WHAT YOU WILL DO — Two lines in the listing below mark the span: one contains "Given: Tap the BACK label at top" and one contains "Task: Click the Booster rocket logo icon". Reproduce both of them and everything between, exactly.

RAW DATA —
============

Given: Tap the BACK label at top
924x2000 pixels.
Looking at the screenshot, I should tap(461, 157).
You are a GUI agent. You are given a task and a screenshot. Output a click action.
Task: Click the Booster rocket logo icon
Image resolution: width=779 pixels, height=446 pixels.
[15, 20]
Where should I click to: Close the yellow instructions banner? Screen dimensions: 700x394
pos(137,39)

============

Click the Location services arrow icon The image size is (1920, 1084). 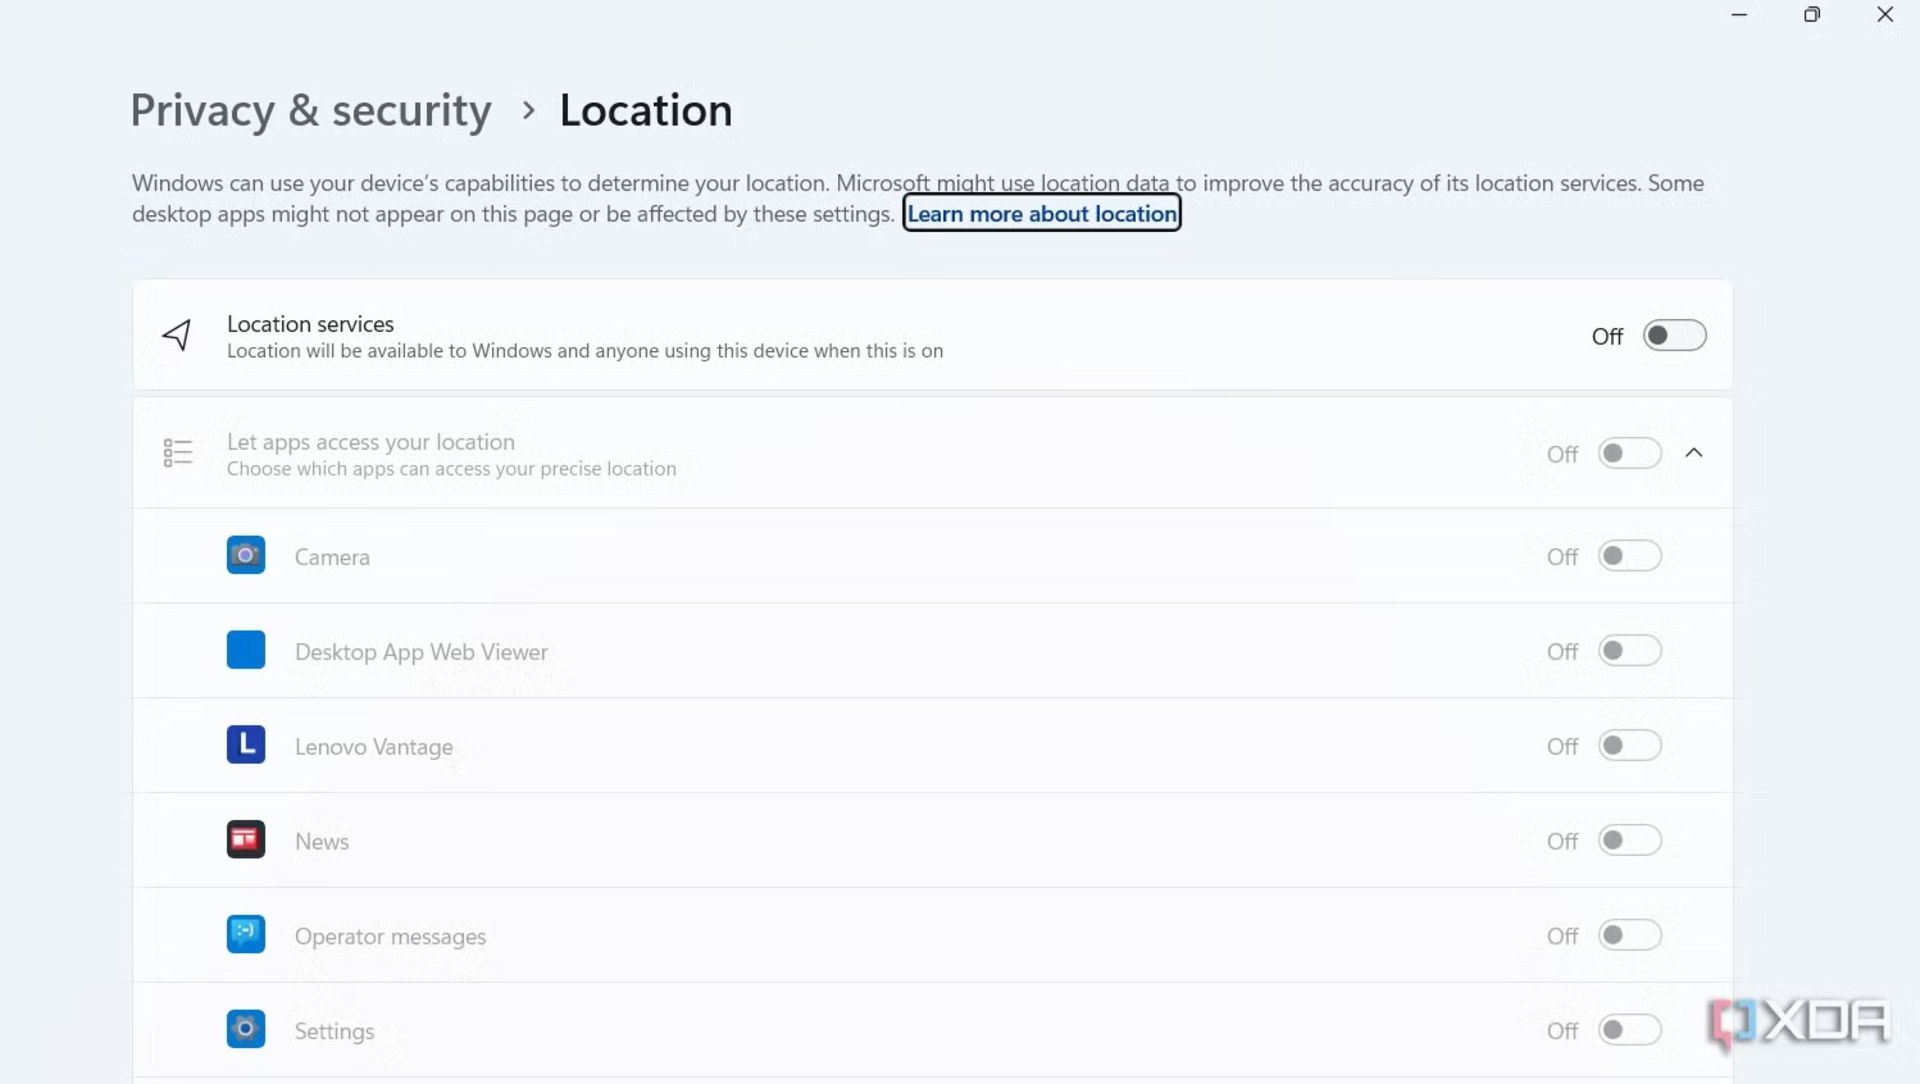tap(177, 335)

============

EXERCISE ANSWER —
Given: Tap the BACK label at top
924x2000 pixels.
Looking at the screenshot, I should tap(461, 157).
You are a GUI agent. You are given a task and a screenshot. Output a click action.
Task: Click the Booster rocket logo icon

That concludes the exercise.